Als Jezus niet uit het vlees en bloed van Maria geboren was, zou Hij haar vrucht niet zijn. Als wij de eerste mensen, Adam en Eva, bezien: die waren wel aarde, maar geen vrucht van de aarde. Dat was alleen een eigenschap van al hun nakomelingen, die op een natuurlijke wijze uit hen zijn voortgekomen. Zo is het ook met Christus: „gelijkerwijs de kinderen het vlees en het bloed deelachtig worden, zo is Hij ook die deelachtig geworden” (Hebreeën 2:14).
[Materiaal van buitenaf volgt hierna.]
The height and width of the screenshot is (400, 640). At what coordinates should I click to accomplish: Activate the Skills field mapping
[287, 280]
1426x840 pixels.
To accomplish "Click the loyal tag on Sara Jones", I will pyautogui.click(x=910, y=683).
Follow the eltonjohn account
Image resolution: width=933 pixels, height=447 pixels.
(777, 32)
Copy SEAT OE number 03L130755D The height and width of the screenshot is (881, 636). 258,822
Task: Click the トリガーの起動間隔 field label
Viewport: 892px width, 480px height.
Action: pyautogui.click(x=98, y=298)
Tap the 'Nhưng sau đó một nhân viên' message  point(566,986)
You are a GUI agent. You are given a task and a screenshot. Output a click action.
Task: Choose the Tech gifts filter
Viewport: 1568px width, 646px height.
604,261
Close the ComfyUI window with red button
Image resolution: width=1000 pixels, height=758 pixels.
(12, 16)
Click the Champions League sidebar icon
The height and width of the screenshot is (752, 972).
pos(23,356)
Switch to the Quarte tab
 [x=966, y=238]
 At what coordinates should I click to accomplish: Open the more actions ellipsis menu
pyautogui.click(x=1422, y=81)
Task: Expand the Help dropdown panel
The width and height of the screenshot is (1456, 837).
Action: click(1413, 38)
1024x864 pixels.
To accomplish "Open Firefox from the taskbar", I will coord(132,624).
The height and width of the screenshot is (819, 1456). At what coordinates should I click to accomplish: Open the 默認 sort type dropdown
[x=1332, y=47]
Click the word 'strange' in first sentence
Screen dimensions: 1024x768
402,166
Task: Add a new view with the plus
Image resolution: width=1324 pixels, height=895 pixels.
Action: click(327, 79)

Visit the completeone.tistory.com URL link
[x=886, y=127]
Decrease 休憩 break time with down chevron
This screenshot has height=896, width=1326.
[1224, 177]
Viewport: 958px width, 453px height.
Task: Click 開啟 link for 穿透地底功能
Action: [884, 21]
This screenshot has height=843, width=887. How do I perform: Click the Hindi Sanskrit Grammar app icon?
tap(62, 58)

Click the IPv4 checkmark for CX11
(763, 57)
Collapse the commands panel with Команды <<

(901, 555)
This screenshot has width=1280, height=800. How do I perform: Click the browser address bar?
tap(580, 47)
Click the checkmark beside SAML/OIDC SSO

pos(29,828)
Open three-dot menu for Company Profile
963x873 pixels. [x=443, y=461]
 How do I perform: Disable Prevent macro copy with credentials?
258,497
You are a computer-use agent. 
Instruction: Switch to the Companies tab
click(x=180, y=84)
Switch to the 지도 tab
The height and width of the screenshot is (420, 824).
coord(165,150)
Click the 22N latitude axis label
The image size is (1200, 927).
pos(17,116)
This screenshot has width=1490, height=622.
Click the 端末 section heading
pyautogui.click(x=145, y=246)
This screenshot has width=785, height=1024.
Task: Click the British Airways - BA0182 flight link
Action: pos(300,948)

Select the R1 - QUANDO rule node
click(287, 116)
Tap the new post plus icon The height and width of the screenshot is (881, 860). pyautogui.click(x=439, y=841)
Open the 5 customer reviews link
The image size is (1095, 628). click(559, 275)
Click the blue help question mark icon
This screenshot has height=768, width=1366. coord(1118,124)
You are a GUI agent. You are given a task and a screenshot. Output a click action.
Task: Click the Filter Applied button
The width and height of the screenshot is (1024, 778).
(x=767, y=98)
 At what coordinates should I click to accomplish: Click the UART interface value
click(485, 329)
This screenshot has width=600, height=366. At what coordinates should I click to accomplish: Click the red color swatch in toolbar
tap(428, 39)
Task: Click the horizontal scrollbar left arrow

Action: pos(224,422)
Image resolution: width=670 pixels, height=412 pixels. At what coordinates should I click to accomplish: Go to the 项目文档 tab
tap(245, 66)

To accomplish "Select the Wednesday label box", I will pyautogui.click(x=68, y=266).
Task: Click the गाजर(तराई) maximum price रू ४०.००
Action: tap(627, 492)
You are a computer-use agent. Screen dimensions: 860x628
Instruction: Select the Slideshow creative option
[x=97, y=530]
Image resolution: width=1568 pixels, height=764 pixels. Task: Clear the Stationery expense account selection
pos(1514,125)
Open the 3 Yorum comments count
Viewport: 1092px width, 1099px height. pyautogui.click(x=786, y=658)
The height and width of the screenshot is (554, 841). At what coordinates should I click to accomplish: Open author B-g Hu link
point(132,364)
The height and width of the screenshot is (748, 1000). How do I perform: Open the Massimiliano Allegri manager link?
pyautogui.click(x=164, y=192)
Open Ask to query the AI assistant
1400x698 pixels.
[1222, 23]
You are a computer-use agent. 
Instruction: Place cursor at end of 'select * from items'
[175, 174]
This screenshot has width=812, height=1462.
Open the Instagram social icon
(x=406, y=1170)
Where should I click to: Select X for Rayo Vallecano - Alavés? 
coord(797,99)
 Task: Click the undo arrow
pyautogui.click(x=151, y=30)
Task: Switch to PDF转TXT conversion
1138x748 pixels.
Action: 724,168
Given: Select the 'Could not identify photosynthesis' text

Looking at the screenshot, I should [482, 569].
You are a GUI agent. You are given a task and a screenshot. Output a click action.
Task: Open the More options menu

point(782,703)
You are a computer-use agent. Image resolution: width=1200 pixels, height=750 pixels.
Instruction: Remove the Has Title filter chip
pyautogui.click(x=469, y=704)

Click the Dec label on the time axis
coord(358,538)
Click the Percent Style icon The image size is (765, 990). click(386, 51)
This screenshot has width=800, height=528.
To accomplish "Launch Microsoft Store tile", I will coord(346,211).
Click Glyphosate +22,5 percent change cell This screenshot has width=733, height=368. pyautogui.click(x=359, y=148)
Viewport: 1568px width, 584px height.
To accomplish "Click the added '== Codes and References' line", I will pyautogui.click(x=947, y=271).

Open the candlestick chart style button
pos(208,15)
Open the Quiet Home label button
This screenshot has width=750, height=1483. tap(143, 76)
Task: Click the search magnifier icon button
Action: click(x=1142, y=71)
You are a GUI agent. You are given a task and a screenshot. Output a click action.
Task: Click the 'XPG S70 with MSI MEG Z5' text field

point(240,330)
Het is waar dat Zijn ontvangenis, in plaats van door een natuurlijke vader, door de kracht van de Heilige Geest geschied is; maar verder heeft Zijn geboorte in alles zijn natuurlijke loop gehad. Ten opzichte van deze ontvangenis wordt Hij daarom met nadruk het zaad „der vrouw” en niet „van de man” genoemd (Genesis 3:15). Wanneer Hij daarna wel het zaad van een man, van Abraham of David, genoemd wordt, dan is dat alleen omdat uit hen de moeder zou voortkomen wier vrucht de Messias zijn zou. Voor het overige heeft Hij in alles de eigenschappen van een waarachtige vrucht van de mens, zoals alle kinderen. Hij was een waarachtig mens, de Mens Christus Jezus. Een Zoon des mensen (Johannes 12:4). Zo was van Hem voorzegd: „Ziet, een maagd zal zwanger worden en een zoon baren”, zoals Jesaja zegt: „Er zal een Rijsje voortkomen uit de afgehouwen tronk van Isaï.”